October 10th, 2009 by Susan Davis | No Comments
Filed in CPA, Entrepreneur, General, Home Business, List-Building, Online Marketing, Revenue Streams, Small Business | 210 views

This is the third and final part of my new article series on Cost-Per-Action (CPA) marketing. In this series, we cover the basic ideas involved in CPA marketing and how you can use them in your business. In Part 1 of our Cost-Per-Action (CPA) Marketing series, I gave you a general overview of CPA marketing, how it is used, and how it is different from other forms of marketing. In Part 2 of our Cost-per-Action (CPA) Marketing series, we discussed how an advertiser can use CPA marketing to increase leads, conversions, and sales.

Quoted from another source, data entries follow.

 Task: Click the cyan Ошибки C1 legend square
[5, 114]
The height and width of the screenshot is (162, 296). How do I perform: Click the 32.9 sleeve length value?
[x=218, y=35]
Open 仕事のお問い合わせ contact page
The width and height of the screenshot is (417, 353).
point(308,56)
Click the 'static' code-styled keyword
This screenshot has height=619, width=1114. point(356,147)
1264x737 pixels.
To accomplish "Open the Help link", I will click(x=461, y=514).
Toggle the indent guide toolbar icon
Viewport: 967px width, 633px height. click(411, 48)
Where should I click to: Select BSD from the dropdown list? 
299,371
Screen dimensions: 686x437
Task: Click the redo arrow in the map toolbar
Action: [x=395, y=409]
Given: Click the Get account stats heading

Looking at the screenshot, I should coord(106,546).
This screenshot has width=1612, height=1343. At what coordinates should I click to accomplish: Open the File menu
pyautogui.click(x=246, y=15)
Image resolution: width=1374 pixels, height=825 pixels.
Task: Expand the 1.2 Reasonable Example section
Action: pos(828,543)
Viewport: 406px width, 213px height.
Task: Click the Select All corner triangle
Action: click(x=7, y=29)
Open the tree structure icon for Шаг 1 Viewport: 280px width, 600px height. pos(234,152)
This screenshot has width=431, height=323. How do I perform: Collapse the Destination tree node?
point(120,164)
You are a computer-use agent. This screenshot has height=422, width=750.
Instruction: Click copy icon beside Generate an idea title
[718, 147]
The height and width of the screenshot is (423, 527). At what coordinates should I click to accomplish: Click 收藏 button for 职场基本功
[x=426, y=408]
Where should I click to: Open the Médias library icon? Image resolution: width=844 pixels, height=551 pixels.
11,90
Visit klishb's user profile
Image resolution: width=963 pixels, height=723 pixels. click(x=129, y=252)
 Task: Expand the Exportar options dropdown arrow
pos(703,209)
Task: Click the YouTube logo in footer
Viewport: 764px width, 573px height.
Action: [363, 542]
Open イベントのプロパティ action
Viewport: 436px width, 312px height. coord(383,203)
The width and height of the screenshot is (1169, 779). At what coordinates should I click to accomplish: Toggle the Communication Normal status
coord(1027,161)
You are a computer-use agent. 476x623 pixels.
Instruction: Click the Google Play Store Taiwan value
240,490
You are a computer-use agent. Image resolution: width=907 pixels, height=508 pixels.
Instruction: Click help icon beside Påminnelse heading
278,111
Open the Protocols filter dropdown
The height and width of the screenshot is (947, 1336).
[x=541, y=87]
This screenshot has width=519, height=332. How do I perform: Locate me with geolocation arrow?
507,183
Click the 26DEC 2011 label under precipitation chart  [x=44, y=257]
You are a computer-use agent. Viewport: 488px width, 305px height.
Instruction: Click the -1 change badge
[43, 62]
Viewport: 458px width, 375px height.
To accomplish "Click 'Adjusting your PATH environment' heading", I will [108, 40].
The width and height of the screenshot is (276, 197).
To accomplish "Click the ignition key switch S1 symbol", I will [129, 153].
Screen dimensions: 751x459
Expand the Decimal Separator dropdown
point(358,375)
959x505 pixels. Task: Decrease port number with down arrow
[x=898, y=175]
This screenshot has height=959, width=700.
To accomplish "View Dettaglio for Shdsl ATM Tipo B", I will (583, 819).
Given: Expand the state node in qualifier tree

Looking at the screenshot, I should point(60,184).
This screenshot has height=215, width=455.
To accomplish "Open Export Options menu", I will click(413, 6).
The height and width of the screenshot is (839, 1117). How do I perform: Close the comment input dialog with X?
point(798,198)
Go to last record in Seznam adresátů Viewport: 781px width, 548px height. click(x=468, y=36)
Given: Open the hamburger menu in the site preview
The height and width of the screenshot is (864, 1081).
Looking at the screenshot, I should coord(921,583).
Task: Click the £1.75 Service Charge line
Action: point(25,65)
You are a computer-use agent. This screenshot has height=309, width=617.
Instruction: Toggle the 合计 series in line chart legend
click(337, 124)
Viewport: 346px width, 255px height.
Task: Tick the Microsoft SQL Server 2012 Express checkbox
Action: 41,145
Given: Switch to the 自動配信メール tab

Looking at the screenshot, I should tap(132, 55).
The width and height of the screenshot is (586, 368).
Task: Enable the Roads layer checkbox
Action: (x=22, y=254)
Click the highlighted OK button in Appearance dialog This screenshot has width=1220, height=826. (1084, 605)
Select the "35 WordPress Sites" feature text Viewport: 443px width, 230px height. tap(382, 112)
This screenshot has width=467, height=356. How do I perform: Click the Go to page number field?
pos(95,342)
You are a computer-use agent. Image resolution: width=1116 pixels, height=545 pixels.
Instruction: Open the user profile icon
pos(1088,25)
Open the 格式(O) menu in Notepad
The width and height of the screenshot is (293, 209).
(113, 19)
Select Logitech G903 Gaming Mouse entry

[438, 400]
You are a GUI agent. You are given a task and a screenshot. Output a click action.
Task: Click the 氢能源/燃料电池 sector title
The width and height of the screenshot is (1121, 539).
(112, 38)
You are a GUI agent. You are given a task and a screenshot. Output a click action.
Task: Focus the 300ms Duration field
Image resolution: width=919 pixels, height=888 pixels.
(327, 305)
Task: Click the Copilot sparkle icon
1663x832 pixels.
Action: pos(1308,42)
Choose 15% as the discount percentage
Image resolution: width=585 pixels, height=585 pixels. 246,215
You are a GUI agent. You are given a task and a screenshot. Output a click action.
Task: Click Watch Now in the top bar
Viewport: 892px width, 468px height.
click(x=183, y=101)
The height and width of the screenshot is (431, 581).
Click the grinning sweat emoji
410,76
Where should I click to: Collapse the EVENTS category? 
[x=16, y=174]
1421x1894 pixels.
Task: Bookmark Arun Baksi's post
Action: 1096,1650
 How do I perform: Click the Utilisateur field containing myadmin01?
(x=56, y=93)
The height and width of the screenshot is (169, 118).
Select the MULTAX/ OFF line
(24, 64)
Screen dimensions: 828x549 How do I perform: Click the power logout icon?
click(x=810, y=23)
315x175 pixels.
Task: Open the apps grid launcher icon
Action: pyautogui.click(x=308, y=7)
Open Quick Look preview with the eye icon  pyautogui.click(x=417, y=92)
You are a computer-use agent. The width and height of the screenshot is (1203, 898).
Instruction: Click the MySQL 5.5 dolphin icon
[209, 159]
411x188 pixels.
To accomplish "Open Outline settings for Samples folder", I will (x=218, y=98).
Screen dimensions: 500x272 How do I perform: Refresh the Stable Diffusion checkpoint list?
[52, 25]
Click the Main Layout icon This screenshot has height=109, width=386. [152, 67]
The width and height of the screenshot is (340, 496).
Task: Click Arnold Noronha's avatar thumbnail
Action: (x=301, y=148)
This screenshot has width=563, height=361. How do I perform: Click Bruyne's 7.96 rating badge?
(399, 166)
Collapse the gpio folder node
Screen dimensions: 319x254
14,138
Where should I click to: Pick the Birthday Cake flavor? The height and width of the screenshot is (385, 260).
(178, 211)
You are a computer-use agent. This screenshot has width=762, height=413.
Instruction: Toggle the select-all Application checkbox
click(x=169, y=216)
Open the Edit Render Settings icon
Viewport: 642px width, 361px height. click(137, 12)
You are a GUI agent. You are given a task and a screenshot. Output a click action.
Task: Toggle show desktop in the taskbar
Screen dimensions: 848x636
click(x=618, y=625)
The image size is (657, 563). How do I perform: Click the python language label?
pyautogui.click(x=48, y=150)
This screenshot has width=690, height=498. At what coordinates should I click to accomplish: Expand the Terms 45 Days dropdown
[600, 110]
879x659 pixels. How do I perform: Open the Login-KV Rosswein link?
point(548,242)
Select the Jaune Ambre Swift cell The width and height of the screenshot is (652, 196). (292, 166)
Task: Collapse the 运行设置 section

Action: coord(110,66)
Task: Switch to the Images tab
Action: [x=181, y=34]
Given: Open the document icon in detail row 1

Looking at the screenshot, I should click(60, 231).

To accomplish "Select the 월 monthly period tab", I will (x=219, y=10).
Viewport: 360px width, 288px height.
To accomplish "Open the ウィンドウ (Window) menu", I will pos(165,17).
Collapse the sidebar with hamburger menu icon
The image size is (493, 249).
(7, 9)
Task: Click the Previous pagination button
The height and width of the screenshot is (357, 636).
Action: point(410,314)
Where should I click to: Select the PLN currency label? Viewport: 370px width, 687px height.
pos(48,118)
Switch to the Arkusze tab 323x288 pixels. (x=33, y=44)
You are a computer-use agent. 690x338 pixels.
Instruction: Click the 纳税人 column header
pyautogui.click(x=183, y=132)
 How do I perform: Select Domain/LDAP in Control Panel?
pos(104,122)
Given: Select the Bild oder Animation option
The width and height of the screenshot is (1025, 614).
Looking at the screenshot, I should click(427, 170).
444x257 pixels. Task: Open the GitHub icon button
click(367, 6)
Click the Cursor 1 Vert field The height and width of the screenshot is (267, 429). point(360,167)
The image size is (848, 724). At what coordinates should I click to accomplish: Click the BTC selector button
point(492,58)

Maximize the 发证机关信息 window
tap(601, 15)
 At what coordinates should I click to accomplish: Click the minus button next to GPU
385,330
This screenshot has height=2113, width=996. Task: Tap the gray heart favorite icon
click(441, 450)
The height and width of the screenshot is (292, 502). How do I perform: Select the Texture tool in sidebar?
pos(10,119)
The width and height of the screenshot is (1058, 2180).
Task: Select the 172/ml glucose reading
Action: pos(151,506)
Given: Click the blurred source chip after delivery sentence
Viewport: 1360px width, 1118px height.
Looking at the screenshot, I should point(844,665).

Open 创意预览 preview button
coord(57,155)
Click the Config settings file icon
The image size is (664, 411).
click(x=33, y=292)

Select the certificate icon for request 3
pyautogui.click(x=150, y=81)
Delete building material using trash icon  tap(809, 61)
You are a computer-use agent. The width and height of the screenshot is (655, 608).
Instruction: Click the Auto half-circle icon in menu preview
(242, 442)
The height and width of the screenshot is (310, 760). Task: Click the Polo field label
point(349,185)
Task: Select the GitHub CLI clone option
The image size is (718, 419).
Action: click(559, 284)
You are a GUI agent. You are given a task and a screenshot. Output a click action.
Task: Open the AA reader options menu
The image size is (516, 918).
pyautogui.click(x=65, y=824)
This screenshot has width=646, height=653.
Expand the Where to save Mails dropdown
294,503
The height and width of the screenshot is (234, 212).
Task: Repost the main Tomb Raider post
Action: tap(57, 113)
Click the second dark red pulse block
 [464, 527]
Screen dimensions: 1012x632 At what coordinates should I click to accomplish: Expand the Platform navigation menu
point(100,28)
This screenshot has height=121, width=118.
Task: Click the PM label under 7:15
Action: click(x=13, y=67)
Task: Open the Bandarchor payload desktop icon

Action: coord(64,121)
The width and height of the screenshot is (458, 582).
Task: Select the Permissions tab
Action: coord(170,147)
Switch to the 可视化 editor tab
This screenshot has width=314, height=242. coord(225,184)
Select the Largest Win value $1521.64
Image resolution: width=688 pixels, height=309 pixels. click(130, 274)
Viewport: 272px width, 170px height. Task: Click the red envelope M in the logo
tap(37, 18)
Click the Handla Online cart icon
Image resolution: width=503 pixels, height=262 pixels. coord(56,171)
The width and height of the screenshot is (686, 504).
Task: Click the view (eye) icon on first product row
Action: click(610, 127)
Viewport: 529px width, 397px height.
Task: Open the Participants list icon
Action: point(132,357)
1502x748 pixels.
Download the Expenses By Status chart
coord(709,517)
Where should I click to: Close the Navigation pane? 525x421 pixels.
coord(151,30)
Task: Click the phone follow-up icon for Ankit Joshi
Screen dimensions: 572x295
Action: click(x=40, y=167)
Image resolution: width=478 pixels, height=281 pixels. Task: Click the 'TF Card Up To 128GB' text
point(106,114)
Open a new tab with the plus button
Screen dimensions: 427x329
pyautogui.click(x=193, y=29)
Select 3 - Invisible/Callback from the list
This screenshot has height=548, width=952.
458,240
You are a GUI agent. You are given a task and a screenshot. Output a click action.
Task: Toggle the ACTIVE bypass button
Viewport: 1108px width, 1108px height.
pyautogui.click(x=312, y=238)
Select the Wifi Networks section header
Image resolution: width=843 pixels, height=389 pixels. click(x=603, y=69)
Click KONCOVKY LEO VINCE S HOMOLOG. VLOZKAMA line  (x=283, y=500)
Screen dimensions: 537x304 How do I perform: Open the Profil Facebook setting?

Now, as we conclude in Part 3, we’ll finish by discussing how you can increase your lead generation and sales activities with CPA.

How Do You Use Cost-Per-Action (CPA) Marketing as an Affiliate Business?

As I mentioned in Part 2, there are a number of permutations of the cost-per-action method. These include:

  • Email and Zip submits, where you are paid a commission if sometimes submits an email or zip code to an advertiser’s offer.
  • Short form and long form submits, where you are paid when a visitor fills out a form with various kinds of information. Some of these forms are very
    short (only 3 or 4 fields), while others can be 10 to 20 fields, or even multi-page forms. The payouts are generally much higher for the longer forms. There are often many variations of payment requirements for these forms, such as the visitor meeting certain requirements.
  • Name and phone number submits to funnel a person through a call center – basically the same as the short-form submits.
  • Contests, sweepstakes, and giveaways where you are paid for a visitor’s registration to these.
  • Downloadable software such as game-interfaces, utilities, and toolbars where you are paid after a successful download. Sometimes the user has to register as well.
  • Free trial offers are available as well, where a visitor signs up for a free trial, which may or may not be tied to a continuity program (a user has an ongoing membership fee to s site).
  • PIN submit offers – a user submits a cell phone number and their cell is sent a PIN number, which is entered onto the web site’s form to verify the phone number. Sometimes the user’s phone is charged for something. Sometimes, this is just used as a registration method to obtain their phone number.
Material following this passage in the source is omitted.